DATA SUPPLIED:
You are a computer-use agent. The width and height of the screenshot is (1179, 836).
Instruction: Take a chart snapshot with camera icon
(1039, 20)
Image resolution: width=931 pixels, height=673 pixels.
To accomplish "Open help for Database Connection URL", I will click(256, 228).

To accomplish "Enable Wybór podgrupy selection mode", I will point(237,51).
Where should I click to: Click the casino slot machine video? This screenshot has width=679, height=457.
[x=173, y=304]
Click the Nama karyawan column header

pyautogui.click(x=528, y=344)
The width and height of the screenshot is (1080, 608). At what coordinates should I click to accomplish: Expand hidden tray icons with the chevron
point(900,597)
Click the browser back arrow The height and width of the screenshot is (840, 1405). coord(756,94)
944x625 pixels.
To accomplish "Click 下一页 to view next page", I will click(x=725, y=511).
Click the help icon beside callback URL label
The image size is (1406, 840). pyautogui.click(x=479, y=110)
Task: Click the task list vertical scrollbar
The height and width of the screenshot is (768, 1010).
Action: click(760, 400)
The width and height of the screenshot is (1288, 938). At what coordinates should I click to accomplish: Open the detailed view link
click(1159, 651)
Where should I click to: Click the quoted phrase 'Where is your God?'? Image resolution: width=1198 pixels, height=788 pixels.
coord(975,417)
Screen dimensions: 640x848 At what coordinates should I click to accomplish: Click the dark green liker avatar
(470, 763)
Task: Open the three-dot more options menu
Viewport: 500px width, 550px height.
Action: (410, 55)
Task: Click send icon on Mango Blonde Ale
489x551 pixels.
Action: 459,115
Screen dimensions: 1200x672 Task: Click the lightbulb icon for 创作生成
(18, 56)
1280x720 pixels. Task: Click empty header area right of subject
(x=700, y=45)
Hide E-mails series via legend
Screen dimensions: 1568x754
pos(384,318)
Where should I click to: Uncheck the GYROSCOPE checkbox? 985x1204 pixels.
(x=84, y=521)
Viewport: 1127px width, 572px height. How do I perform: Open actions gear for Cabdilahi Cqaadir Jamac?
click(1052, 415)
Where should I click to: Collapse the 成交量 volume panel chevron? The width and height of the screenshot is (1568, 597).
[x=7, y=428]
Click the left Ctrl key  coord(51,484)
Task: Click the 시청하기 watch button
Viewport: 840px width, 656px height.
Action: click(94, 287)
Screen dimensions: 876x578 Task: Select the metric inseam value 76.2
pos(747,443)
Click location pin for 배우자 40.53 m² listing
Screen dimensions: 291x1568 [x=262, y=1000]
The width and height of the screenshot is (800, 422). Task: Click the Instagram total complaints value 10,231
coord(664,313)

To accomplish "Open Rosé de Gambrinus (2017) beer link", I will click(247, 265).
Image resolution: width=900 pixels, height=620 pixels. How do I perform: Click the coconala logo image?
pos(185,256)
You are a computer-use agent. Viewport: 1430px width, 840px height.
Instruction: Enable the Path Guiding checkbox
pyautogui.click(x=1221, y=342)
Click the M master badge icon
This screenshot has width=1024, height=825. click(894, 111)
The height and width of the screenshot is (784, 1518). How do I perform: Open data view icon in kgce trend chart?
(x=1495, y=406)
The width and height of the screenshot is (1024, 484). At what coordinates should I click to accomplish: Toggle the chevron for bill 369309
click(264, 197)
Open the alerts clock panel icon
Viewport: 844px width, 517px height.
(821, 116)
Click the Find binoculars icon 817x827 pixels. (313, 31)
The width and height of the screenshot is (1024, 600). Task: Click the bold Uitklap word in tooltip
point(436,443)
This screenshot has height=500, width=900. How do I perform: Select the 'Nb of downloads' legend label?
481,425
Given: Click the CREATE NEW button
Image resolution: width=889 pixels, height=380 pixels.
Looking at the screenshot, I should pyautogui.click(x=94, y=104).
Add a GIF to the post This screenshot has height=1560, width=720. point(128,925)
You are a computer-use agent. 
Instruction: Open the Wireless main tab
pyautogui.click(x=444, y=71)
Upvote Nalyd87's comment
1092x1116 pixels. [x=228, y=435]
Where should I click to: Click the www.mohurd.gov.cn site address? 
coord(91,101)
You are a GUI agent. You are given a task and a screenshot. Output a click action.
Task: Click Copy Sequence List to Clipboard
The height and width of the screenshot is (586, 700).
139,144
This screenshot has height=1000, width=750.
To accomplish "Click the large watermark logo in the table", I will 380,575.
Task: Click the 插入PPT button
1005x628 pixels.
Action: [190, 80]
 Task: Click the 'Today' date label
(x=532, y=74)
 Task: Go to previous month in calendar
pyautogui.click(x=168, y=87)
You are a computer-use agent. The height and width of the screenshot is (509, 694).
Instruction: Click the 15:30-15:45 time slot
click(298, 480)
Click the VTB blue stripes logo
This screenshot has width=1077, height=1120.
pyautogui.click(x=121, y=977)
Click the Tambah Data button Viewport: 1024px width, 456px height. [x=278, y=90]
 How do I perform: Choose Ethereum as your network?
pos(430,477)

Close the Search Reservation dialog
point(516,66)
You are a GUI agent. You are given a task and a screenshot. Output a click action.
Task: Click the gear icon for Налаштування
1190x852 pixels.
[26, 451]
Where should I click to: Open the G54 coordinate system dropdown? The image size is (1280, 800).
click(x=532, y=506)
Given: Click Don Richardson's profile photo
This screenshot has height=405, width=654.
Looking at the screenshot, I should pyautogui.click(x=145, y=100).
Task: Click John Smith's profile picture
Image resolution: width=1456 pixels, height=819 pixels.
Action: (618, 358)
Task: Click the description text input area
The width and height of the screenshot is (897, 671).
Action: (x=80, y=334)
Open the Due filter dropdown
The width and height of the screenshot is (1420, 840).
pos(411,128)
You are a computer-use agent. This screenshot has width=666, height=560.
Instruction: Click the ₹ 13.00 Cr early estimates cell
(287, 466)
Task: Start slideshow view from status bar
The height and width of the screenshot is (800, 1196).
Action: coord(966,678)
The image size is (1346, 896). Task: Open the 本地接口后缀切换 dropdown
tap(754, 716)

REQUEST:
Find every line in the data above that contains the string "Viewport", matching case exactly, and copy each of those lines.

WRITTEN RESPONSE:
Viewport: 500px width, 550px height.
Viewport: 1127px width, 572px height. How do I perform: Open actions gear for Cabdilahi Cqaadir Jamac?
Viewport: 840px width, 656px height.
You are a computer-use agent. Viewport: 1430px width, 840px height.
Viewport: 844px width, 517px height.
Click the Tambah Data button Viewport: 1024px width, 456px height. [x=278, y=90]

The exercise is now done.